* Written tasks:
[a] Name every person the passage on class in the art world mentions by name.
[b] Carry on the passage on class in the art world from its last sentence.

* Reading text:
==============================

The problem, I think, isn’t that the art world is powered by wealth but that it pretends that class isn’t a barrier to entry and that our material realities are all the same.

Making Art Work, a 2017 report from the Australia Council, found that Australian artists earn an average of $18,800 a year from their creative work. This state of low earnings is exacerbated by a culture of free labour and unpaid internships. For this we can partially thank the myth of the starving artist, the notion that art is a labour of love—not money—that should have ended with 19th century Montmartre but still has an insidious hold over the way we compensate creative workers for their time and talent.

In the short term, this prevents the opportunity for artists to earn a living wage ($41,184 a year according to April 2019 data from the Australian Bureau of Statistics). In the long term, this can shut down prospects of class mobility: of who has the monetary security, and therefore the freedom, to create art. The choice, for working-class artists, is often between a career in the arts or the chance to become financially stable.

These stakes are only heightened by a spate of continuous funding cuts. According to a 2016 Guardian report, grants for individual artists and writers are down nearly 70 percent since the Australia Council lost $105 million in funding under Senator George Brandis. By November 2019, a quarter of small arts organisations found themselves without Australia Council backing, and then, in December 2019, Prime Minister Scott Morrison amalgamated the Department of Communications and the Arts into the Department of Infrastructure, Transport, Regional Development and Communications, symbolically erasing the word ‘arts’ from the national agenda. The move crystallised the notion that art is less the glue that binds society together than it is a silent luxury only accessible to those whose status never depended on the protections language can afford.

Staying relevant in the art world has also meant attending previews mid-week, swinging by exhibitions on the weekend, maintaining art world knowledge and nurturing a network of relationships. The theorist Pierre Bourdieu famously referred to this as ‘habitus’—the physical embodiment of cultural capital that determines our tastes and is subject to its own rules. And so many of the art world’s defining rituals presume a level of class privilege too.

==============================

* Information shown:
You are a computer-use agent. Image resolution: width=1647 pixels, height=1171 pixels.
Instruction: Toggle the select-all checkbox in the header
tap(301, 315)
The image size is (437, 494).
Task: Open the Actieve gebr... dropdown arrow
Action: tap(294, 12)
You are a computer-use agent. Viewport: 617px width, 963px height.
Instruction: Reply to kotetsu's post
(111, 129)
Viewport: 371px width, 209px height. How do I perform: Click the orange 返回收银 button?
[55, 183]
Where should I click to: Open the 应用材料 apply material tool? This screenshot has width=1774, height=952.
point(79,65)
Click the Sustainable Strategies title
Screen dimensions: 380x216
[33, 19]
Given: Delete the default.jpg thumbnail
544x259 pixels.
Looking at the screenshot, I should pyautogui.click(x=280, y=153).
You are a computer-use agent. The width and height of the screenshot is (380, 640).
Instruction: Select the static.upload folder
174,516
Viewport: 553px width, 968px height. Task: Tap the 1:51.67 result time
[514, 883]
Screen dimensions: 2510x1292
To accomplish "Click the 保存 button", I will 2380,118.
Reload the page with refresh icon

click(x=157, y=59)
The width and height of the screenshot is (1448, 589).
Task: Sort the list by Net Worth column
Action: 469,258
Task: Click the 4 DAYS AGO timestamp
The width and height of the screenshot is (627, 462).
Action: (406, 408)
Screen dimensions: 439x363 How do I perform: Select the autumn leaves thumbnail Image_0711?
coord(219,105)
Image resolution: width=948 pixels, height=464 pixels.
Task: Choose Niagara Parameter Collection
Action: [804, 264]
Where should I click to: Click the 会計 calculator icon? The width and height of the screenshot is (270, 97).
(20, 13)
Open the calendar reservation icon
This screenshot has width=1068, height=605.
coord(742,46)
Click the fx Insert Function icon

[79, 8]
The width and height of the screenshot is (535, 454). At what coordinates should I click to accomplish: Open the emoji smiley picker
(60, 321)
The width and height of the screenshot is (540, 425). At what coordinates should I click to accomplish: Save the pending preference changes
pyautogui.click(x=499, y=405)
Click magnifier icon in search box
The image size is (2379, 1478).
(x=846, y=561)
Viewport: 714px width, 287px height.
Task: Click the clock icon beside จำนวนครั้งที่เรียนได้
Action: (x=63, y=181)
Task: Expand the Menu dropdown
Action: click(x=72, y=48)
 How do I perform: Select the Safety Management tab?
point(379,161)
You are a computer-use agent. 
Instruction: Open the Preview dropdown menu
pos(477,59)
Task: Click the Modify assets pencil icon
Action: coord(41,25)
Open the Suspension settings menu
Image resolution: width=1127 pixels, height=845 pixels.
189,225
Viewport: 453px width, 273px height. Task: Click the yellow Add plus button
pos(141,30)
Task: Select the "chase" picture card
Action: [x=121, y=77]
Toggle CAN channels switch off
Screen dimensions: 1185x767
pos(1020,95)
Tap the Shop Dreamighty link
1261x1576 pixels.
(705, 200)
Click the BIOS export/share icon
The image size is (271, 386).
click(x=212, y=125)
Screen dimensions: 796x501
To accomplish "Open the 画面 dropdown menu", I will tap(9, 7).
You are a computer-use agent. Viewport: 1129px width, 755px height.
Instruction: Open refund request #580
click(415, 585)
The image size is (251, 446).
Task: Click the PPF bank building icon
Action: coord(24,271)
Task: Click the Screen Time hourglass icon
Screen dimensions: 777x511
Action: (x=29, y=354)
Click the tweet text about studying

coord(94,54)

==============================

* Expected responses:
[a] George Brandis, Scott Morrison, Pierre Bourdieu

[b]
Your ability to be part of this habitus assumes that you have few pressing demands on your time, the luxury of blurring work and leisure. In a December 2014 article in the Canadian publication Momus, Andrew Berardini writes about how his career in the art world has made him part of the ‘poverty jetset’— the network of artists, writers and advisers who fly between international openings and biennales, an inversely proportional relationship between the high glamour of his life and the low state of his bank balance. I was once on a panel with a well-respected curator whose status as a single mother made Thursday night openings impossible.

All of this is made worse by Instagram, which flattens class differences, drawing false equivalences between artists, writers, curators and the high-worth collectors who share the same orbit. In the art world, class isn’t so much a barrier but an organising principle, the force that dictates who gets to belong—and who’s left out.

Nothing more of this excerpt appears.